# Written exercise:
Pick out each line of the data below that contains the word "should", and copy those lines out in full.

Start of Data provided

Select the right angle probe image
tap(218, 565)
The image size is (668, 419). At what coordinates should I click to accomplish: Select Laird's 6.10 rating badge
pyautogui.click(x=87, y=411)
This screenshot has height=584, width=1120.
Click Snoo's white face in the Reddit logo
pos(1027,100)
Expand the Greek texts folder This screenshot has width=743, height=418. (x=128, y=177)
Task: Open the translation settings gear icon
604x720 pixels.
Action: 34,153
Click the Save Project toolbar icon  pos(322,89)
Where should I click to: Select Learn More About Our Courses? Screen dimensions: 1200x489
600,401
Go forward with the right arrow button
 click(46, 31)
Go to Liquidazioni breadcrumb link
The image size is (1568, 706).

End of Data provided

# Result of this task:
The image size is (668, 419). At what coordinates should I click to accomplish: Select Laird's 6.10 rating badge
Where should I click to: Select Learn More About Our Courses? Screen dimensions: 1200x489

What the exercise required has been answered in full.